Data supplied Block Start

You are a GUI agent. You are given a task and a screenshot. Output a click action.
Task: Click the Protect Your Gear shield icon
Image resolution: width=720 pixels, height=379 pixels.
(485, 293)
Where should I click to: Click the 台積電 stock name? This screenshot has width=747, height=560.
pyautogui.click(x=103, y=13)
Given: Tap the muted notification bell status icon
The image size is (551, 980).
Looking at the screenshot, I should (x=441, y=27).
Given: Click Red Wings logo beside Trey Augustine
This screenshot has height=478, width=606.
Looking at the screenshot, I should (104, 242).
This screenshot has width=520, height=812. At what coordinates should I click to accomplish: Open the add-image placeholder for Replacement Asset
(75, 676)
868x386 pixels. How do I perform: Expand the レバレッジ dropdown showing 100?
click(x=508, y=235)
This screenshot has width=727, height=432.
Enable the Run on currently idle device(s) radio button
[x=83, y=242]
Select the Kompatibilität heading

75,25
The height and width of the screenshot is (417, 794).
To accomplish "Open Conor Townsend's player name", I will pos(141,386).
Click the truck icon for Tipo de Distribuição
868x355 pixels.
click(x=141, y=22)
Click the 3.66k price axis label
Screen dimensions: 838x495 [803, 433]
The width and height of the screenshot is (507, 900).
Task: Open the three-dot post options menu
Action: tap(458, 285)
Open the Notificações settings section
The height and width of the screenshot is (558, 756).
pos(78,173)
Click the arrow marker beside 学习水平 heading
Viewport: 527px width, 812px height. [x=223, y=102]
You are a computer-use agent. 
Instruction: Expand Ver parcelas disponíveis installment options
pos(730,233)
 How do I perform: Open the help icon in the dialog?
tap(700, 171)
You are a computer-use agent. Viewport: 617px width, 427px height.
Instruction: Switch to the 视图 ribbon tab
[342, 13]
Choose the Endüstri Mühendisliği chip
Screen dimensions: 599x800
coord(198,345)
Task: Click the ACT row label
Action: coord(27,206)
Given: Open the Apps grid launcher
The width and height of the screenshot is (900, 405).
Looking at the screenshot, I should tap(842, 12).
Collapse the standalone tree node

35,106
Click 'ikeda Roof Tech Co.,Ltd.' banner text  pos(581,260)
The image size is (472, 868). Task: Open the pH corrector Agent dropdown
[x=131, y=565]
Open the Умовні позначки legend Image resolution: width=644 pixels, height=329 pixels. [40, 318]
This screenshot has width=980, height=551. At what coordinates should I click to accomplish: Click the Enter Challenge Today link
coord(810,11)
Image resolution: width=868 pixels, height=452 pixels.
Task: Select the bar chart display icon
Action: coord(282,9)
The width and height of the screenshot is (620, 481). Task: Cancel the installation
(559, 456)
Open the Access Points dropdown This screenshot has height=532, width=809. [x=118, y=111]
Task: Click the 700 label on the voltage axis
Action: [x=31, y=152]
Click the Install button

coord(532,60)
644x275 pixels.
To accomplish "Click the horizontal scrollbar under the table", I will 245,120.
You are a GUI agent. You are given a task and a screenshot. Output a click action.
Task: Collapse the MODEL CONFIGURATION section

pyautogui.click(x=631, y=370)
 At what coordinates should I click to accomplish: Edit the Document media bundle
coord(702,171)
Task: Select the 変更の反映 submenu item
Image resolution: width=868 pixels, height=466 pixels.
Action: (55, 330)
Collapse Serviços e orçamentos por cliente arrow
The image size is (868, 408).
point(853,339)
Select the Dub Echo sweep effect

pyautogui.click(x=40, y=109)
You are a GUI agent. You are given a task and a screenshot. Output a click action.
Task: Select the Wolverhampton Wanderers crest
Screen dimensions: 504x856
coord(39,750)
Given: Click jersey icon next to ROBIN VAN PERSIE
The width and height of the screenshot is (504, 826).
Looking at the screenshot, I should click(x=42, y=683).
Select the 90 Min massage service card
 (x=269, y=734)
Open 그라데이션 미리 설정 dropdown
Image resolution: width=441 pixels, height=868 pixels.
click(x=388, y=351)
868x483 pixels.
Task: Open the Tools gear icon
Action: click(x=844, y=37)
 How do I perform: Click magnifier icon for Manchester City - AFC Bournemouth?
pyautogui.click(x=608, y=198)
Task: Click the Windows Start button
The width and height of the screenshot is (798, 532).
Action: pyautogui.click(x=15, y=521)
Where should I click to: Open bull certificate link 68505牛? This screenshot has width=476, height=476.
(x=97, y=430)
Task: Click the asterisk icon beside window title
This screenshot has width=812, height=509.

Data supplied Block End

▶ Work to be completed: Repeat all the entries exactly as given.

▶ Written response:
You are a GUI agent. You are given a task and a screenshot. Output a click action.
Task: Click the Protect Your Gear shield icon
Image resolution: width=720 pixels, height=379 pixels.
(485, 293)
Where should I click to: Click the 台積電 stock name? This screenshot has width=747, height=560.
pyautogui.click(x=103, y=13)
Given: Tap the muted notification bell status icon
The image size is (551, 980).
Looking at the screenshot, I should (x=441, y=27).
Given: Click Red Wings logo beside Trey Augustine
This screenshot has height=478, width=606.
Looking at the screenshot, I should (104, 242).
This screenshot has width=520, height=812. At what coordinates should I click to accomplish: Open the add-image placeholder for Replacement Asset
(75, 676)
868x386 pixels. How do I perform: Expand the レバレッジ dropdown showing 100?
click(x=508, y=235)
This screenshot has width=727, height=432.
Enable the Run on currently idle device(s) radio button
[x=83, y=242]
Select the Kompatibilität heading

75,25
The height and width of the screenshot is (417, 794).
To accomplish "Open Conor Townsend's player name", I will pos(141,386).
Click the truck icon for Tipo de Distribuição
868x355 pixels.
click(x=141, y=22)
Click the 3.66k price axis label
Screen dimensions: 838x495 [803, 433]
The width and height of the screenshot is (507, 900).
Task: Open the three-dot post options menu
Action: tap(458, 285)
Open the Notificações settings section
The height and width of the screenshot is (558, 756).
pos(78,173)
Click the arrow marker beside 学习水平 heading
Viewport: 527px width, 812px height. [x=223, y=102]
You are a computer-use agent. 
Instruction: Expand Ver parcelas disponíveis installment options
pos(730,233)
 How do I perform: Open the help icon in the dialog?
tap(700, 171)
You are a computer-use agent. Viewport: 617px width, 427px height.
Instruction: Switch to the 视图 ribbon tab
[342, 13]
Choose the Endüstri Mühendisliği chip
Screen dimensions: 599x800
coord(198,345)
Task: Click the ACT row label
Action: coord(27,206)
Given: Open the Apps grid launcher
The width and height of the screenshot is (900, 405).
Looking at the screenshot, I should tap(842, 12).
Collapse the standalone tree node

35,106
Click 'ikeda Roof Tech Co.,Ltd.' banner text  pos(581,260)
The image size is (472, 868). Task: Open the pH corrector Agent dropdown
[x=131, y=565]
Open the Умовні позначки legend Image resolution: width=644 pixels, height=329 pixels. [40, 318]
This screenshot has width=980, height=551. At what coordinates should I click to accomplish: Click the Enter Challenge Today link
coord(810,11)
Image resolution: width=868 pixels, height=452 pixels.
Task: Select the bar chart display icon
Action: coord(282,9)
The width and height of the screenshot is (620, 481). Task: Cancel the installation
(559, 456)
Open the Access Points dropdown This screenshot has height=532, width=809. [x=118, y=111]
Task: Click the 700 label on the voltage axis
Action: [x=31, y=152]
Click the Install button

coord(532,60)
644x275 pixels.
To accomplish "Click the horizontal scrollbar under the table", I will 245,120.
You are a GUI agent. You are given a task and a screenshot. Output a click action.
Task: Collapse the MODEL CONFIGURATION section

pyautogui.click(x=631, y=370)
 At what coordinates should I click to accomplish: Edit the Document media bundle
coord(702,171)
Task: Select the 変更の反映 submenu item
Image resolution: width=868 pixels, height=466 pixels.
Action: (55, 330)
Collapse Serviços e orçamentos por cliente arrow
The image size is (868, 408).
point(853,339)
Select the Dub Echo sweep effect

pyautogui.click(x=40, y=109)
You are a GUI agent. You are given a task and a screenshot. Output a click action.
Task: Select the Wolverhampton Wanderers crest
Screen dimensions: 504x856
coord(39,750)
Given: Click jersey icon next to ROBIN VAN PERSIE
The width and height of the screenshot is (504, 826).
Looking at the screenshot, I should click(x=42, y=683).
Select the 90 Min massage service card
 (x=269, y=734)
Open 그라데이션 미리 설정 dropdown
Image resolution: width=441 pixels, height=868 pixels.
click(x=388, y=351)
868x483 pixels.
Task: Open the Tools gear icon
Action: click(x=844, y=37)
 How do I perform: Click magnifier icon for Manchester City - AFC Bournemouth?
pyautogui.click(x=608, y=198)
Task: Click the Windows Start button
The width and height of the screenshot is (798, 532).
Action: pyautogui.click(x=15, y=521)
Where should I click to: Open bull certificate link 68505牛? This screenshot has width=476, height=476.
(x=97, y=430)
Task: Click the asterisk icon beside window title
This screenshot has width=812, height=509.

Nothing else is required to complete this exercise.